Skip to content
This repository was archived by the owner on Apr 26, 2024. It is now read-only.
This repository was archived by the owner on Apr 26, 2024. It is now read-only.

psycopg2.errors.UniqueViolation: could not create unique index "receipts_graph_unique_index" when upgrading from <1.68.0 to >=1.70.0 #14406

@squahtx

Description

@squahtx

Seen as #14123

When upgrading Synapse from a version older than 1.68.0, the receipts_graph_unique_index background update may fail with

2022-10-10 16:50:14,874 - synapse.storage.background_updates - 428 - INFO - background_updates-0- Starting update batch on background update 'receipts_graph_unique_index'
2022-10-10 16:50:14,877 - synapse.storage.background_updates - 620 - INFO - background_updates-0- Adding index receipts_graph_unique_index to receipts_graph
2022-10-10 16:50:14,949 - synapse.storage.background_updates - 299 - ERROR - background_updates-0- Error doing update
Traceback (most recent call last):
  File "/usr/local/lib/python3.9/site-packages/synapse/storage/background_updates.py", line 291, in run_background_updates
    result = await self.do_next_background_update(sleep)
  File "/usr/local/lib/python3.9/site-packages/synapse/storage/background_updates.py", line 421, in do_next_background_update
    await self._do_background_update(desired_duration_ms)
  File "/usr/local/lib/python3.9/site-packages/synapse/storage/background_updates.py", line 464, in _do_background_update
    items_updated = await update_handler(progress, batch_size)
  File "/usr/local/lib/python3.9/site-packages/synapse/storage/background_updates.py", line 621, in updater
    await self.db_pool.runWithConnection(runner)

● Data section
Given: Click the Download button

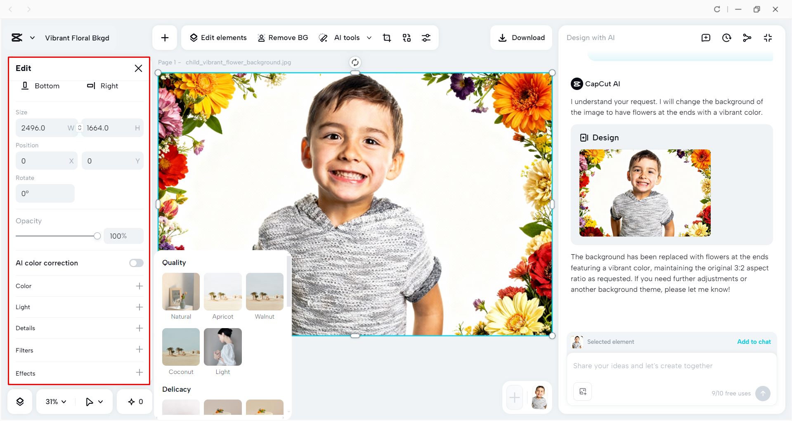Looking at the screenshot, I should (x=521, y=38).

...

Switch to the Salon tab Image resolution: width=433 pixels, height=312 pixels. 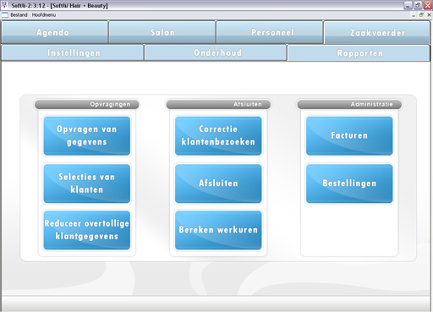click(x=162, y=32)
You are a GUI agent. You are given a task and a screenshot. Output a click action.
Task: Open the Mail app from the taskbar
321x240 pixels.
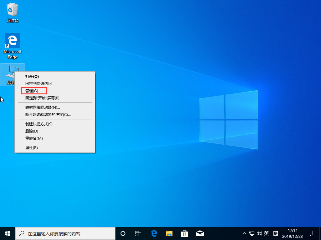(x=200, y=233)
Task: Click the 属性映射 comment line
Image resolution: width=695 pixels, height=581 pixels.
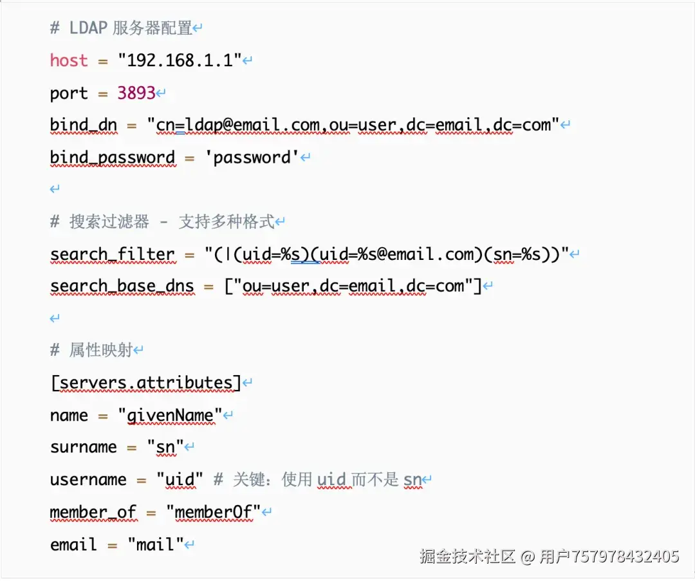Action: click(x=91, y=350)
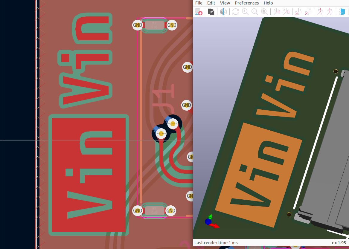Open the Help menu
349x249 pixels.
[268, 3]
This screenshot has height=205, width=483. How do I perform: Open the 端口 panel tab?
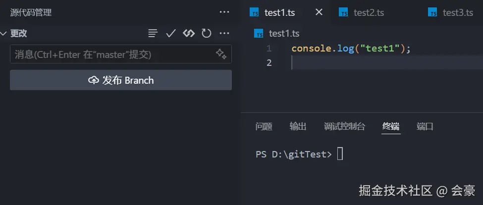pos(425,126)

---

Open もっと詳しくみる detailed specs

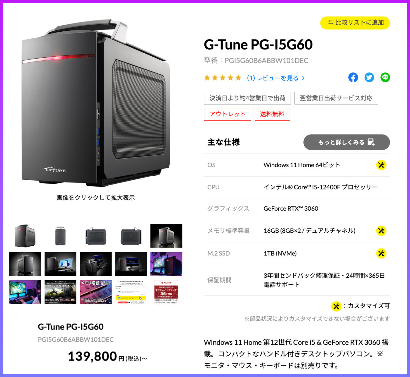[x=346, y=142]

● Short exercise 1
Can you edit the Synapse upgrade issue starting at "When upgrading Synapse" and ending at "result = await self.do_next_background_update(sleep)", with "receipts_graph_unique_index" changed to "receipts_graph_uniq_idx"?
● Short exercise 2
What comes next in the Synapse upgrade issue? Resume it from the point where it stops.

● Exercise response 1
When upgrading Synapse from a version older than 1.68.0, the receipts_graph_uniq_idx background update may fail with

2022-10-10 16:50:14,874 - synapse.storage.background_updates - 428 - INFO - background_updates-0- Starting update batch on background update 'receipts_graph_uniq_idx'
2022-10-10 16:50:14,877 - synapse.storage.background_updates - 620 - INFO - background_updates-0- Adding index receipts_graph_uniq_idx to receipts_graph
2022-10-10 16:50:14,949 - synapse.storage.background_updates - 299 - ERROR - background_updates-0- Error doing update
Traceback (most recent call last):
  File "/usr/local/lib/python3.9/site-packages/synapse/storage/background_updates.py", line 291, in run_background_updates
    result = await self.do_next_background_update(sleep)

● Exercise response 2
  File "/usr/local/lib/python3.9/site-packages/synapse/storage/database.py", line 976, in runWithConnection
    return await make_deferred_yieldable(
  File "/usr/local/lib/python3.9/site-packages/twisted/python/threadpool.py", line 244, in inContext
    result = inContext.theWork()  # type: ignore[attr-defined]
  File "/usr/local/lib/python3.9/site-packages/twisted/python/threadpool.py", line 260, in <lambda>
    inContext.theWork = lambda: context.call(  # type: ignore[attr-defined]
  File "/usr/local/lib/python3.9/site-packages/twisted/python/context.py", line 117, in callWithContext
    return self.currentContext().callWithContext(ctx, func, *args, **kw)
  File "/usr/local/lib/python3.9/site-packages/twisted/python/context.py", line 82, in callWithContext
    return func(*args, **kw)
  File "/usr/local/lib/python3.9/site-packages/twisted/enterprise/adbapi.py", line 282, in _runWithConnection
    result = func(conn, *args, **kw)
  File "/usr/local/lib/python3.9/site-packages/synapse/storage/database.py", line 969, in inner_func
    return func(db_conn, *args, **kwargs)
  File "/usr/local/lib/python3.9/site-packages/synapse/storage/background_updates.py", line 572, in create_index_psql
    c.execute(sql)
  File "/usr/local/lib/python3.9/site-packages/synapse/storage/database.py", line 389, in execute
    self._do_execute(self.txn.execute, sql, *args)
  File "/usr/local/lib/python3.9/site-packages/synapse/storage/database.py", line 432, in _do_execute
    return func(sql, *args, **kwargs)
psycopg2.errors.UniqueViolation: could not create unique index "receipts_graph_unique_index"
DETAIL:  Key (room_id, receipt_type, user_id)=(!watercooler-v9:maunium.net, m.read, @cat:feline.support) is duplicated.

The series of schema deltas involved are:

21/receipts.sql

  • Creates the receipts_graph(room_id, receipt_type, user_id, event_ids, data) table with CONSTRAINT receipts_graph_uniqueness UNIQUE (room_id, receipt_type, user_id)
    ie. there is one receipt for each user for each room.

72/07thread_receipts.sql.postgres (1.68.0)

  • Adds a thread_id column to receipts_graph
  • Adds a per-thread unique constraint: CONSTRAINT receipts_graph_uniqueness_thread UNIQUE (room_id, receipt_type, user_id, thread_id);
    ie. there is one receipt for each user for each thread in a room.
  • At this point, per-thread receipts don't work yet, because the original (room_id, receipt_type, user_id) constraint is too restrictive.

72/08thread_receipts.sql (1.68.0)

  • Queues up the receipts_graph_unique_index background update, which adds a (room_id, receipt_type, user_id) constraint WHERE thread_id IS NULL.
    ie. there is one non-thread receipt for each user for each room.

73/08thread_receipts_non_null.sql.postgres (1.70.0)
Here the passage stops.